Moving towards your MVP: features for now vs. later
We’ve covered some essential considerations for creating software as a medical device, MedTech and digital healthcare products that fit into provider workflows. At the MVP stage, you want a device to track health data and present it in an app or dashboard. We have noticed from our research that physicians generally prefer dashboards over apps. However, it’s important to understand the needs of your target users to determine the right fit.
From the beginning, it’s essential to have the system ready in medical device interoperability standards for data entry (SNOWMED, ICD10, LOINC, etc.). When all health data is codified using these international coding specifications, it will ensure that when health data is exchanged, it will be consistent and accurate therefore reducing the risk of medical errors.
The data pushed to a dashboard needs to be presented so that clinicians can quickly see data trends versus ready health data in report structure only (graphical views). Likewise, the data results must be presented and formatted, ensuring units of measurements are included in the display.
Data filters and notifications need to be present so clinicians can quickly see concerning data. Do not expect clinicians to remember to check portals on their own.
Similarly, physicians should be able to launch portals directly from EMRs, with an API that will automatically log them in and search important patient data. Time is always an issue. Physicians do not want to locate critical information online, log in, and search across patients even with an intuitive dashboard.

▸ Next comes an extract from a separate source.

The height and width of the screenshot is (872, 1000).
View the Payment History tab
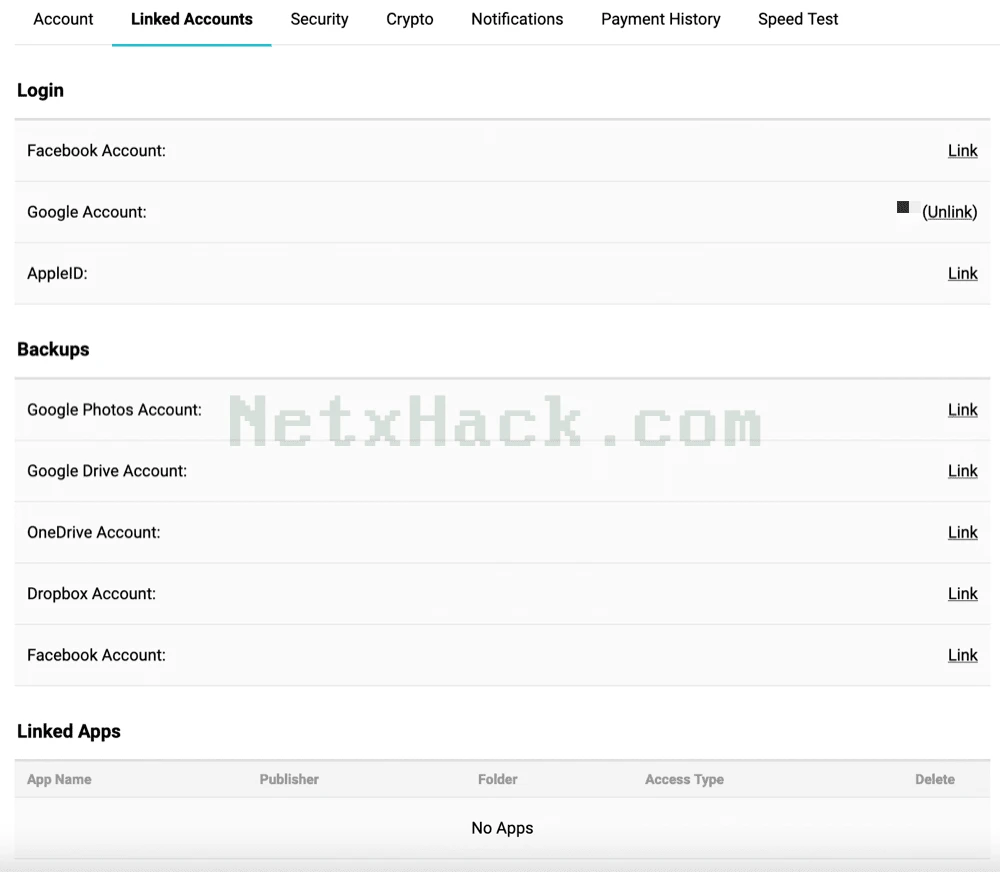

There must be enough relevant information that will be informative to the clinician. For instance, if a patient is tracking their blood pressure or glucose levels, and there are several days in a row where the results are outside of the normal ranges, allowing the patient to add notes greatly helps the physician.

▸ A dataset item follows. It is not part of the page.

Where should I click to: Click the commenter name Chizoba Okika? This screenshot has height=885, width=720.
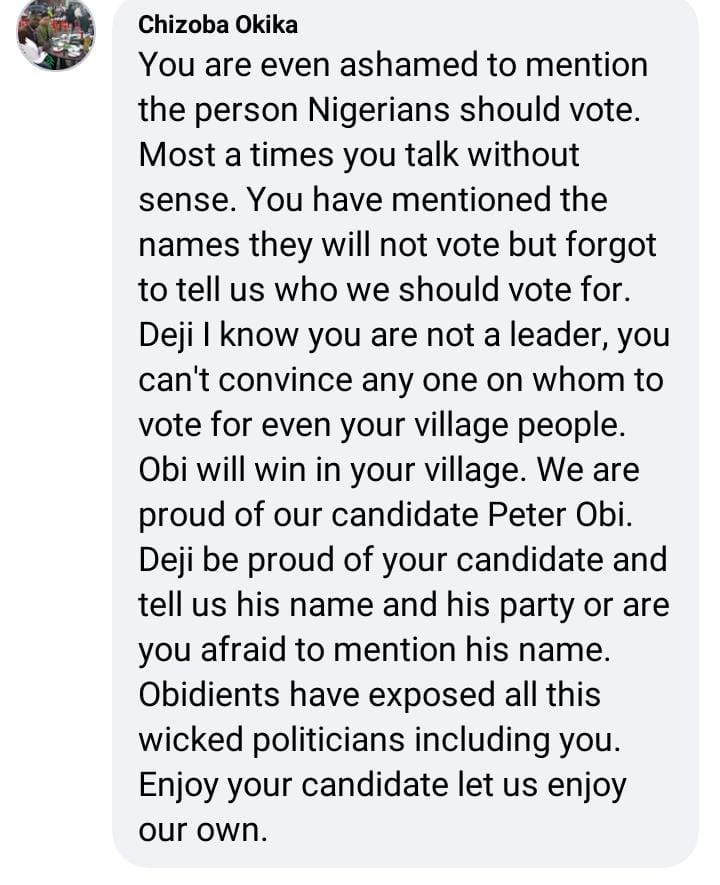click(217, 24)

For example, if a patient is on vacation and not adhering to their diet, it should be easy to distinguish between significant causes or trends of concern. Without the patient note explanation, if there were several days in a row where the data was outside of normal ranges, the physician would likely call the patient in for a visit to ask the nurse to call. This explanation provided by the patient may stop unnecessary interventions.
Some may question if these features are truly MVP or nice to have, but many physicians will not accept a solution as viable if it causes them more work to understand or utilize the patient-driven data. Use this as your guiding principle no matter what stage of product development you’re in.